Corrundrum chuckled. “There are rules, you know.”
“You talked enough before.”
“I didn’t know you were a fucking native!”
“So?”
“The vig kill people who talk.”
“Why?”
Corrundrum looked at him with wild eyes. “You won’t get it. You won’t ever get it. You’re just a fixture.” He waved his hand. “You’re a set piece. A goddamn coffee table.”
“You’re talking like this is entertainment,” John said.
Corrundrum laughed. “It’s worse than that, for those of us who know.”
“Visgrath? Charboric?” John said. “Ever hear of them?”
“Sound like Vandals.”
“Spray paint?” John asked, confused.
“Capital V.”
“Huh?”
“Goths. In the Yankee Doodle universes, the Goths sacked Rome and then a few years later Clovis sacked the Goths.

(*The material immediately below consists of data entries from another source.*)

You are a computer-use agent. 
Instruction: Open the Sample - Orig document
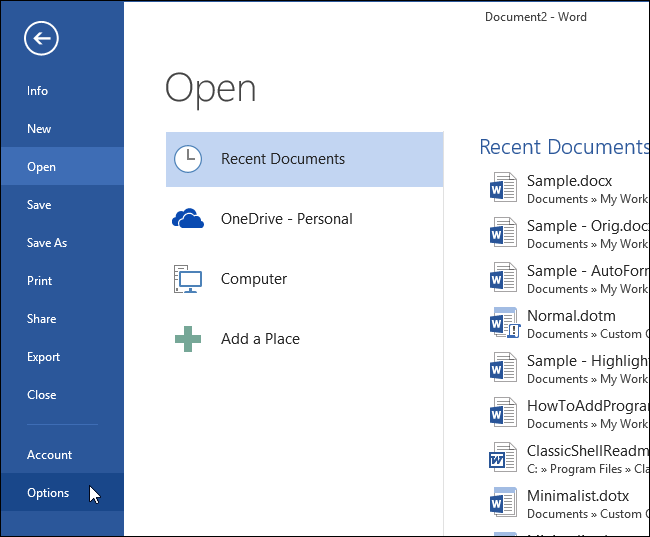coord(586,226)
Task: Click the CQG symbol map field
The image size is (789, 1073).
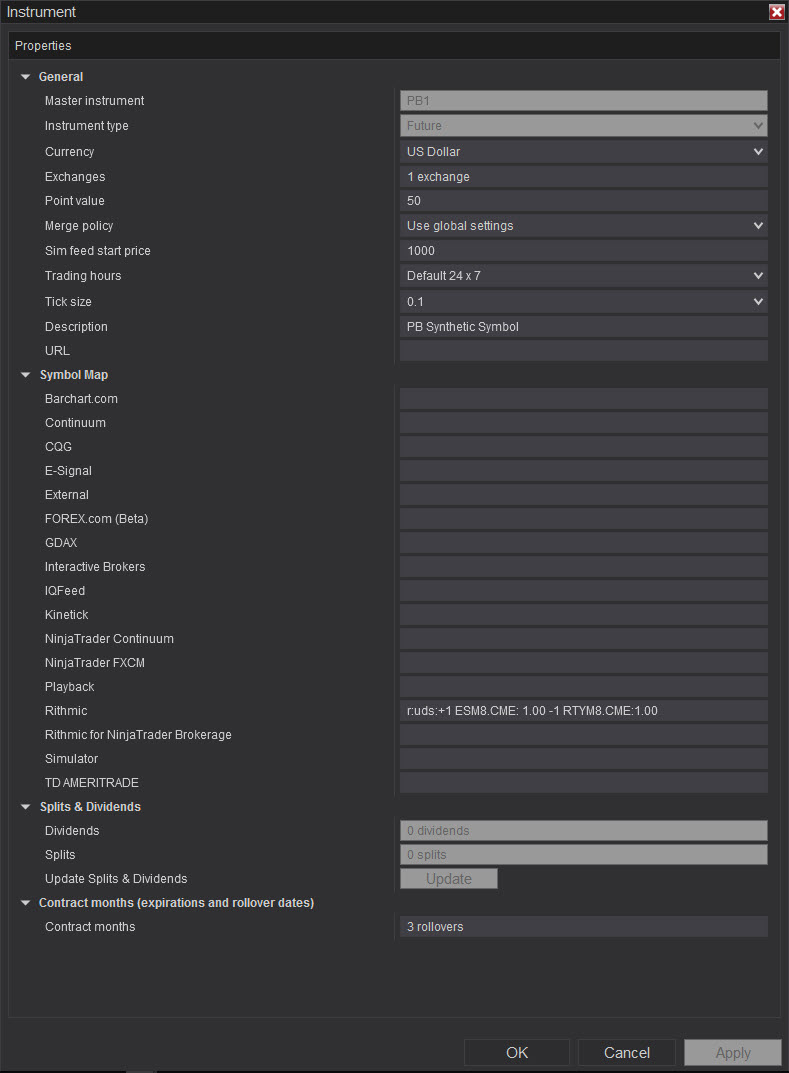Action: [x=583, y=447]
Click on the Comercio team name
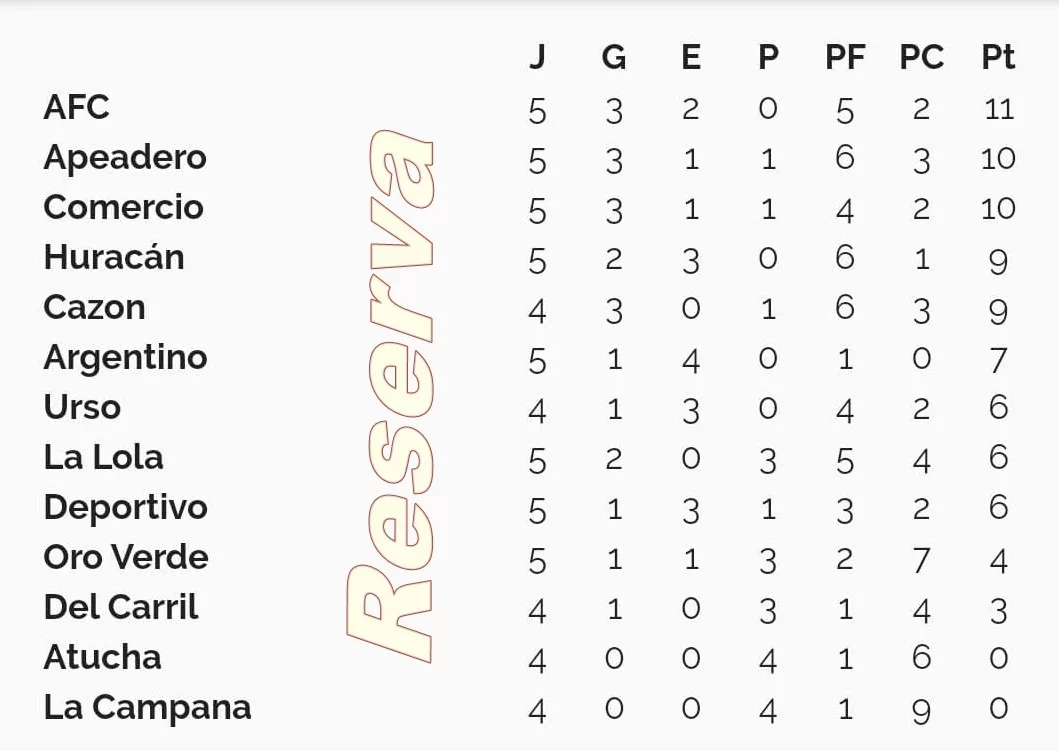This screenshot has height=751, width=1059. tap(123, 207)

Yay, Europe. Yay, America. You think it’s great, but only because it’s all you know. When the Goths win, even less great. Goth universes are some totalitarian places. In 2119, they got hold of some transfer technology. Tried to spread their way of life across a couple dozen universes. They were crushed. Some got away. This was a few decades ago. Sounds like you ran into some of the meaner ones.”
“Visigoths,” John said, shaking his head. “They’re Visigoths.”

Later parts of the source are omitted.